▸ **Exercise requirements**
Reproduce each of the records below verbatim, keeping every line in its original order.

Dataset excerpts
-=-=-=-=-

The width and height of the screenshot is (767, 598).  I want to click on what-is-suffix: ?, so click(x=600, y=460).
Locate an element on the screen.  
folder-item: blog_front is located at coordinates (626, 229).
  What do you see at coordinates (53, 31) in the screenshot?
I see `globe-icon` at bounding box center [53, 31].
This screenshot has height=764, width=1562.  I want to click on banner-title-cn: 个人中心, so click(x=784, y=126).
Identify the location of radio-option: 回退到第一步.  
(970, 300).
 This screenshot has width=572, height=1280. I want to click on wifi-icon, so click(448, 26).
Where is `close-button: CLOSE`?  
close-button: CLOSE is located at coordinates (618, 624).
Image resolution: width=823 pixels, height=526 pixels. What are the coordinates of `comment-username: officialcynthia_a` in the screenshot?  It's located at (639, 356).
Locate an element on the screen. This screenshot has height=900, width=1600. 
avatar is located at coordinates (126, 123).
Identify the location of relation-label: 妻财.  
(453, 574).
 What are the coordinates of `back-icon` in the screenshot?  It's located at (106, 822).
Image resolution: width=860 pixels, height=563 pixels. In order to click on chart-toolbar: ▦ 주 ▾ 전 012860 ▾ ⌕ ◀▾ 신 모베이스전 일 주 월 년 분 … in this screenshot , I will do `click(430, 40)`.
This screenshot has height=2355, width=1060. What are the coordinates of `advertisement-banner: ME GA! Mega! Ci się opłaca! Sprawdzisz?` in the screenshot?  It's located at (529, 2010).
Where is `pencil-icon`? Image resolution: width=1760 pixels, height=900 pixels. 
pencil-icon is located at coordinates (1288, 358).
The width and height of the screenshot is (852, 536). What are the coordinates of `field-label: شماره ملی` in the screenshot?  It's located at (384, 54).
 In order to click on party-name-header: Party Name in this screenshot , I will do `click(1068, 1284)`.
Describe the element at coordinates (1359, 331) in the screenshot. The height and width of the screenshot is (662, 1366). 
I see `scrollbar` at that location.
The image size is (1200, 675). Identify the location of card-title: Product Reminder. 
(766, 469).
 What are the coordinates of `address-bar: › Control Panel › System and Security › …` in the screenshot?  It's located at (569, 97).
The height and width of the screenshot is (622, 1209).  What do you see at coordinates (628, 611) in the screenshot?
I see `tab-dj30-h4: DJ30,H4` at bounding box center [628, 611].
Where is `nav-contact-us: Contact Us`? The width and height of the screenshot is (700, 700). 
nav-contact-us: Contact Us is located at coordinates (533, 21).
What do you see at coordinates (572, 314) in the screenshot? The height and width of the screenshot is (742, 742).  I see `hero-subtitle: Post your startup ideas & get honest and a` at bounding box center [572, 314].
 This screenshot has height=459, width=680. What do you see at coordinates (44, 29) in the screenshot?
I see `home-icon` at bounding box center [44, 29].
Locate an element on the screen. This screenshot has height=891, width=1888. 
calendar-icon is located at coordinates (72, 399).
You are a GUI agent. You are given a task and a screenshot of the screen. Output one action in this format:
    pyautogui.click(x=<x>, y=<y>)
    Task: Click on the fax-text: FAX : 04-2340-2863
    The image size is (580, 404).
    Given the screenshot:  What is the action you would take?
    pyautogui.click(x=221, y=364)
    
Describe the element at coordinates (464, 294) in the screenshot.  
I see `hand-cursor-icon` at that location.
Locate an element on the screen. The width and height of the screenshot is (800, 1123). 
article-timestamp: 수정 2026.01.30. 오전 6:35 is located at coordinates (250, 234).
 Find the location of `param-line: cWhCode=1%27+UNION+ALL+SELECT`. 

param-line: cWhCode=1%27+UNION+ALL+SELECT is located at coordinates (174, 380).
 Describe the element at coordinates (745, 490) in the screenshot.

-=-=-=-=-

▸ **Reply**
The width and height of the screenshot is (767, 598).  I want to click on what-is-suffix: ?, so click(x=600, y=460).
Locate an element on the screen.  
folder-item: blog_front is located at coordinates (626, 229).
  What do you see at coordinates (53, 31) in the screenshot?
I see `globe-icon` at bounding box center [53, 31].
This screenshot has height=764, width=1562.  I want to click on banner-title-cn: 个人中心, so click(x=784, y=126).
Identify the location of radio-option: 回退到第一步.  
(970, 300).
 This screenshot has width=572, height=1280. I want to click on wifi-icon, so click(448, 26).
Where is `close-button: CLOSE`?  
close-button: CLOSE is located at coordinates (618, 624).
Image resolution: width=823 pixels, height=526 pixels. What are the coordinates of `comment-username: officialcynthia_a` in the screenshot?  It's located at (639, 356).
Locate an element on the screen. This screenshot has height=900, width=1600. 
avatar is located at coordinates (126, 123).
Identify the location of relation-label: 妻财.  
(453, 574).
 What are the coordinates of `back-icon` in the screenshot?  It's located at (106, 822).
Image resolution: width=860 pixels, height=563 pixels. In order to click on chart-toolbar: ▦ 주 ▾ 전 012860 ▾ ⌕ ◀▾ 신 모베이스전 일 주 월 년 분 … in this screenshot , I will do `click(430, 40)`.
This screenshot has height=2355, width=1060. What are the coordinates of `advertisement-banner: ME GA! Mega! Ci się opłaca! Sprawdzisz?` in the screenshot?  It's located at (529, 2010).
Where is `pencil-icon`? Image resolution: width=1760 pixels, height=900 pixels. 
pencil-icon is located at coordinates (1288, 358).
The width and height of the screenshot is (852, 536). What are the coordinates of `field-label: شماره ملی` in the screenshot?  It's located at (384, 54).
 In order to click on party-name-header: Party Name in this screenshot , I will do `click(1068, 1284)`.
Describe the element at coordinates (1359, 331) in the screenshot. The height and width of the screenshot is (662, 1366). 
I see `scrollbar` at that location.
The image size is (1200, 675). Identify the location of card-title: Product Reminder. 
(766, 469).
 What are the coordinates of `address-bar: › Control Panel › System and Security › …` in the screenshot?  It's located at (569, 97).
The height and width of the screenshot is (622, 1209).  What do you see at coordinates (628, 611) in the screenshot?
I see `tab-dj30-h4: DJ30,H4` at bounding box center [628, 611].
Where is `nav-contact-us: Contact Us`? The width and height of the screenshot is (700, 700). 
nav-contact-us: Contact Us is located at coordinates (533, 21).
What do you see at coordinates (572, 314) in the screenshot? The height and width of the screenshot is (742, 742).  I see `hero-subtitle: Post your startup ideas & get honest and a` at bounding box center [572, 314].
 This screenshot has height=459, width=680. What do you see at coordinates (44, 29) in the screenshot?
I see `home-icon` at bounding box center [44, 29].
Locate an element on the screen. This screenshot has height=891, width=1888. 
calendar-icon is located at coordinates (72, 399).
You are a GUI agent. You are given a task and a screenshot of the screen. Output one action in this format:
    pyautogui.click(x=<x>, y=<y>)
    Task: Click on the fax-text: FAX : 04-2340-2863
    The image size is (580, 404).
    Given the screenshot:  What is the action you would take?
    pyautogui.click(x=221, y=364)
    
Describe the element at coordinates (464, 294) in the screenshot.  
I see `hand-cursor-icon` at that location.
Locate an element on the screen. The width and height of the screenshot is (800, 1123). 
article-timestamp: 수정 2026.01.30. 오전 6:35 is located at coordinates (250, 234).
 Find the location of `param-line: cWhCode=1%27+UNION+ALL+SELECT`. 

param-line: cWhCode=1%27+UNION+ALL+SELECT is located at coordinates (174, 380).
 Describe the element at coordinates (745, 490) in the screenshot.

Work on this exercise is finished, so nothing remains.